The transition also comes at a time when violence is at levels matching the worst in 12 years, fuelling some Afghans’ concerns that their forces are not ready.
Mr Karzai said that in the coming months, coalition forces will gradually withdraw from Afghanistan’s provinces as the country’s security forces replace them.
Nato training since 2009 dramatically increased the size of the Afghan National Security Forces, bringing them up from 40,000 men and women six years ago to about 352,000 today. After transition, coalition troops will move entirely into a supporting role – training and mentoring, and in emergencies providing the Afghans back up in combat.
Afghans will now have the lead for security in all 403 districts of Afghanistan’s 34 provinces.
Until now, they were responsible for 312 districts nationwide, where 80 per cent of Afghanistan’s population of nearly 30 million lives. Afghan security forces were until now carrying out 90 per cent of military operations around the country.
The handover paves the way for coalition forces – currently numbering around 100,000 troops from 48 countries – to leave the country.
Cameron backs US over diplomatic move to end 12-year Afghanistan conflict
DAVID Cameron voiced his support for US moves to open direct talks with the Taleban in Afghanistan last night.
The White House announced that formal meetings will begin within days at a new Taleban office in Qatar.
Speaking at the G8 summit in Northern Ireland, where he discussed Afghanistan with US president Barack Obama, Mr Cameron said the UK had been “engaged and involved in this process right from the start”, adding that it was “the right thing to do”. Mr Cameron said: “I have long argued that we need to match the security response in Afghanistan . . . with a political process to try and make sure that as many people as possible give up violence and give up armed struggle and join the political process.

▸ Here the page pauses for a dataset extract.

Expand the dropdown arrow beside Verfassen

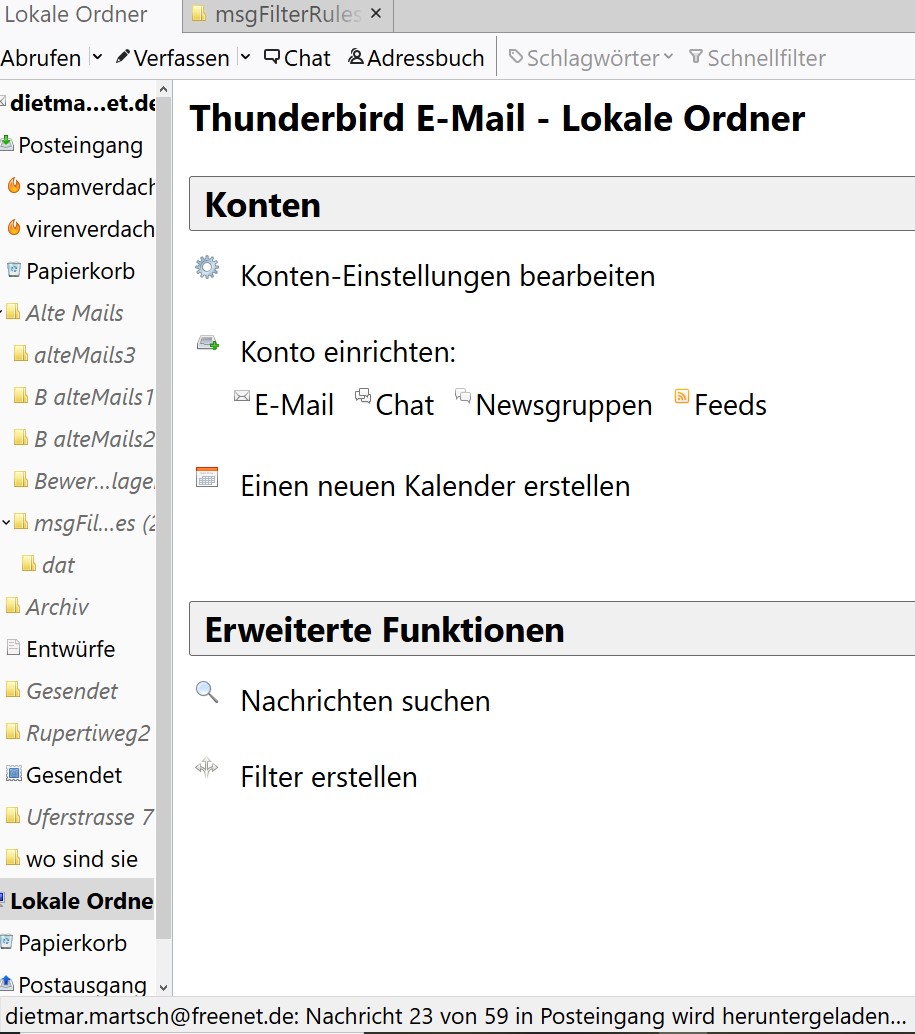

“That is exactly what I hope can happen with elements of the Taliban. That is the point of the Taliban office in Qatar. That is the point of the discussions that the Americans will have.

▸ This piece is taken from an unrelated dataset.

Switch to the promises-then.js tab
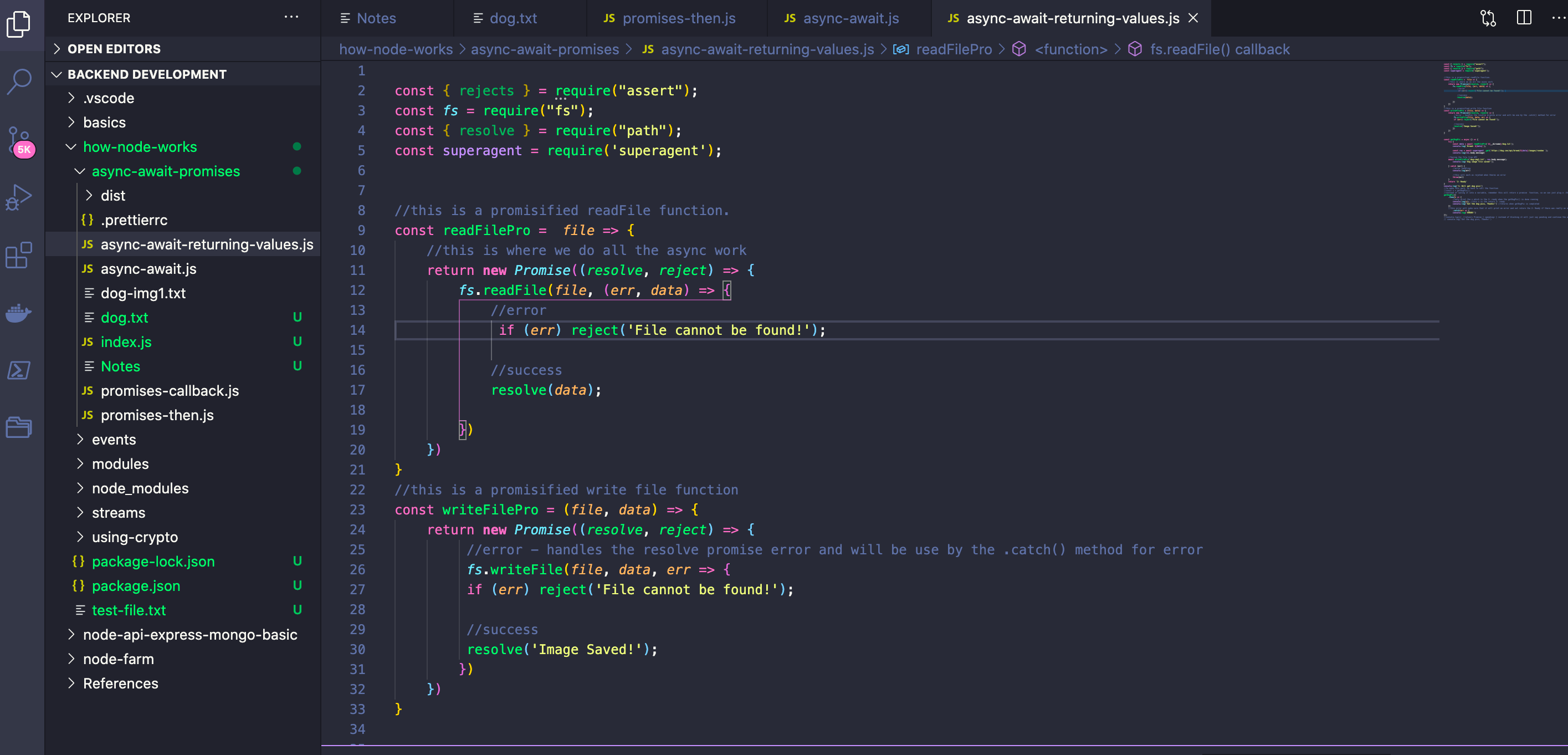 pos(678,18)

“We have been fully engaged and involved in this process right from the start, indeed from the moment I became Prime Minister. I think this is the right thing to do.” Mr Cameron acknowledged it would be difficult to speak with the Taleban, but drew parallels with the peace process in Northern Ireland itself.
He said: “Of course it involves all sorts of difficulties. But in the end, we are standing in a place where people who were once committed to violence decided to give up that violence and join the political process, and that is what is required.”
He added: “That shouldn’t signal any weakening of our security response – it absolutely doesn’t.”